> **Work instruction**: Each record is to be copied exactly as written.
━━━━━ Extracted information ━━━━━
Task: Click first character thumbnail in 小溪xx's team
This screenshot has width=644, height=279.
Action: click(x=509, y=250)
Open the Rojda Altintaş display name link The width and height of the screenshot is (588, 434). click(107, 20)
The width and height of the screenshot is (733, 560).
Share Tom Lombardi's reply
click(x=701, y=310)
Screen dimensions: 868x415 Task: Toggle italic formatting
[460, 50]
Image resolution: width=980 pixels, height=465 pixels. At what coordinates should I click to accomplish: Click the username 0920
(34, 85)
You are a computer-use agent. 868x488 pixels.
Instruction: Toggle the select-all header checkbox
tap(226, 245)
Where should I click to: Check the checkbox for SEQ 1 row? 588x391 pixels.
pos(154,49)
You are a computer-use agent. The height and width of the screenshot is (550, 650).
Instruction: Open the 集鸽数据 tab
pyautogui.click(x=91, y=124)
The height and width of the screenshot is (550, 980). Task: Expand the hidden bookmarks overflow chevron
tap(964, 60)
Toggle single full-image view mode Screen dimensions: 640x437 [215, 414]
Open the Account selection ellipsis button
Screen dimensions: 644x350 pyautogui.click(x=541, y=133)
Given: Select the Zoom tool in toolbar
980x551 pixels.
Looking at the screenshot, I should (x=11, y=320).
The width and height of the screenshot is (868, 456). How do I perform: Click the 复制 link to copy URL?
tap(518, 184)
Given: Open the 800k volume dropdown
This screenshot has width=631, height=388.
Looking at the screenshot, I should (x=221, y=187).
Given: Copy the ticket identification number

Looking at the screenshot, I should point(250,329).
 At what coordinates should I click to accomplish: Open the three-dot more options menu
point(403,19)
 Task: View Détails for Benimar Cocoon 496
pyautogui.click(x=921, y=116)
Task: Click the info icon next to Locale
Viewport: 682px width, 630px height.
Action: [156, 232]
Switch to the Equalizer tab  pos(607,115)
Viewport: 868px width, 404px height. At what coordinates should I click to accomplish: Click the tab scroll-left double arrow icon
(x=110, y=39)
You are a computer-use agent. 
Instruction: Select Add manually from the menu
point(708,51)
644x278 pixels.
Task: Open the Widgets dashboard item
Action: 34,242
━━━━━
> **Exercise answer**:
Task: Click first character thumbnail in 小溪xx's team
This screenshot has width=644, height=279.
Action: click(x=509, y=250)
Open the Rojda Altintaş display name link The width and height of the screenshot is (588, 434). click(107, 20)
The width and height of the screenshot is (733, 560).
Share Tom Lombardi's reply
click(x=701, y=310)
Screen dimensions: 868x415 Task: Toggle italic formatting
[460, 50]
Image resolution: width=980 pixels, height=465 pixels. At what coordinates should I click to accomplish: Click the username 0920
(34, 85)
You are a computer-use agent. 868x488 pixels.
Instruction: Toggle the select-all header checkbox
tap(226, 245)
Where should I click to: Check the checkbox for SEQ 1 row? 588x391 pixels.
pos(154,49)
You are a computer-use agent. The height and width of the screenshot is (550, 650).
Instruction: Open the 集鸽数据 tab
pyautogui.click(x=91, y=124)
The height and width of the screenshot is (550, 980). Task: Expand the hidden bookmarks overflow chevron
tap(964, 60)
Toggle single full-image view mode Screen dimensions: 640x437 [215, 414]
Open the Account selection ellipsis button
Screen dimensions: 644x350 pyautogui.click(x=541, y=133)
Given: Select the Zoom tool in toolbar
980x551 pixels.
Looking at the screenshot, I should (x=11, y=320).
The width and height of the screenshot is (868, 456). How do I perform: Click the 复制 link to copy URL?
tap(518, 184)
Given: Open the 800k volume dropdown
This screenshot has width=631, height=388.
Looking at the screenshot, I should (x=221, y=187).
Given: Copy the ticket identification number

Looking at the screenshot, I should point(250,329).
 At what coordinates should I click to accomplish: Open the three-dot more options menu
point(403,19)
 Task: View Détails for Benimar Cocoon 496
pyautogui.click(x=921, y=116)
Task: Click the info icon next to Locale
Viewport: 682px width, 630px height.
Action: [156, 232]
Switch to the Equalizer tab  pos(607,115)
Viewport: 868px width, 404px height. At what coordinates should I click to accomplish: Click the tab scroll-left double arrow icon
(x=110, y=39)
You are a computer-use agent. 
Instruction: Select Add manually from the menu
point(708,51)
644x278 pixels.
Task: Open the Widgets dashboard item
Action: 34,242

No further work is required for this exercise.